YOUR OBJECTIVE:
The answer must be a single number: how many lines of the records below contain "time".

(Collected data)
######
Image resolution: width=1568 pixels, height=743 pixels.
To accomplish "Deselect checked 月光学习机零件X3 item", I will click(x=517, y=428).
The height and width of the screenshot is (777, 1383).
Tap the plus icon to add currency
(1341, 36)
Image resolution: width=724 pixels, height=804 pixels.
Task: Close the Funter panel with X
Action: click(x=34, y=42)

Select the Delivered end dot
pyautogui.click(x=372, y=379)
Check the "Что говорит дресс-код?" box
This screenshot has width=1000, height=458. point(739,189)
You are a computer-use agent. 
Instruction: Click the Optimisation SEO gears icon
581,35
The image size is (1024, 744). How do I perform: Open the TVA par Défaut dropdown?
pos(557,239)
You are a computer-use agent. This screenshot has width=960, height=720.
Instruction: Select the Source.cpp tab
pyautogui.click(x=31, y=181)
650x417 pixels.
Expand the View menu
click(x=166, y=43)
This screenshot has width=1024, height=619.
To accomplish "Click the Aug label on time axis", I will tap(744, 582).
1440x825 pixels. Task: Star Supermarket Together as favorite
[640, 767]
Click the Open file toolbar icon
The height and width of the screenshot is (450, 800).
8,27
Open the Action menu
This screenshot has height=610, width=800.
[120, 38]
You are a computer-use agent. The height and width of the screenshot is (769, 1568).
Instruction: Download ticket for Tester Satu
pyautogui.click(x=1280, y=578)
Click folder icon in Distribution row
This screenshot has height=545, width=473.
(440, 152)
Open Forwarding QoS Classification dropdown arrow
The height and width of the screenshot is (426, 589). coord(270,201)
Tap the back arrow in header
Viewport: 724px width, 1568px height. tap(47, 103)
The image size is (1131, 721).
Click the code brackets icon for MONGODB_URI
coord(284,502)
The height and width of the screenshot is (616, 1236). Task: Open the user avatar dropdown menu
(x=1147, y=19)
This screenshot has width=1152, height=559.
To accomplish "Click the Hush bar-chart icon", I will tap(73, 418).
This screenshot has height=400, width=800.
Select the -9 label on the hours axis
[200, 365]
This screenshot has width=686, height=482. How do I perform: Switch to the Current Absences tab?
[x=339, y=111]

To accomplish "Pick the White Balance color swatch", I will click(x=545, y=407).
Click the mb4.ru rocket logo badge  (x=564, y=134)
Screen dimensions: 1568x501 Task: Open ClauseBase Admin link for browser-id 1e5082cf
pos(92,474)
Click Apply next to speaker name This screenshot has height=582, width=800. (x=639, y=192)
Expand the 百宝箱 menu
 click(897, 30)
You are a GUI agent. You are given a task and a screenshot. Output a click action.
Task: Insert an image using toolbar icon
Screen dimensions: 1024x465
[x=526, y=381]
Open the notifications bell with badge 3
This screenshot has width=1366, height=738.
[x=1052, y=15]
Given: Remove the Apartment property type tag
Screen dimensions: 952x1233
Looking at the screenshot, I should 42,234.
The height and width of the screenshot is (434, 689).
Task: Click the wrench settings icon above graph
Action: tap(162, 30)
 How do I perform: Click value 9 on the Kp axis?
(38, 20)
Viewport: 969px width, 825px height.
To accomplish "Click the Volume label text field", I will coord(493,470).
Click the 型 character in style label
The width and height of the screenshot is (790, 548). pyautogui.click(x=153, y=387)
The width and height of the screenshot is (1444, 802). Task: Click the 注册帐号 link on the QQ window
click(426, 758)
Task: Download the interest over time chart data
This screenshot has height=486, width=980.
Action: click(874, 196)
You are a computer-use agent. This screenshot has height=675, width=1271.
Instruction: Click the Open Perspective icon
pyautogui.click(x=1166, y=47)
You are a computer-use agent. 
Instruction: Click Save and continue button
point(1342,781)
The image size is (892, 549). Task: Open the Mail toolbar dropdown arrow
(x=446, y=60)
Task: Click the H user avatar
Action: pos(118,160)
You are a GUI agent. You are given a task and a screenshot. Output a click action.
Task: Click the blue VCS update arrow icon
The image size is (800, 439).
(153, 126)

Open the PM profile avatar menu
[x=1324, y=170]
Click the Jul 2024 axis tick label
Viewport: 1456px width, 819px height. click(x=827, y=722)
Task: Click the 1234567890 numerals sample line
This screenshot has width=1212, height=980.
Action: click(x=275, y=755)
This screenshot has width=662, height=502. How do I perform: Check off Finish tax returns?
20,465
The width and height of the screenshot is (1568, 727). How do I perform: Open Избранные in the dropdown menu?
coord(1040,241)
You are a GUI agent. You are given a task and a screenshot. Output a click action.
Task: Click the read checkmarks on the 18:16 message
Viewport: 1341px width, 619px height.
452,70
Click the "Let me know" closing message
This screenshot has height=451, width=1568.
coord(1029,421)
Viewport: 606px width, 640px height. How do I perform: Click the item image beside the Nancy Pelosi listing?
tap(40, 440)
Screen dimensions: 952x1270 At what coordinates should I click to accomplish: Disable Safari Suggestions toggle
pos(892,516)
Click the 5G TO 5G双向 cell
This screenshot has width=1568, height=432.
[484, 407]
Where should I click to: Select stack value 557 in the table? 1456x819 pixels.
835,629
######
EXERCISE ANSWER:
2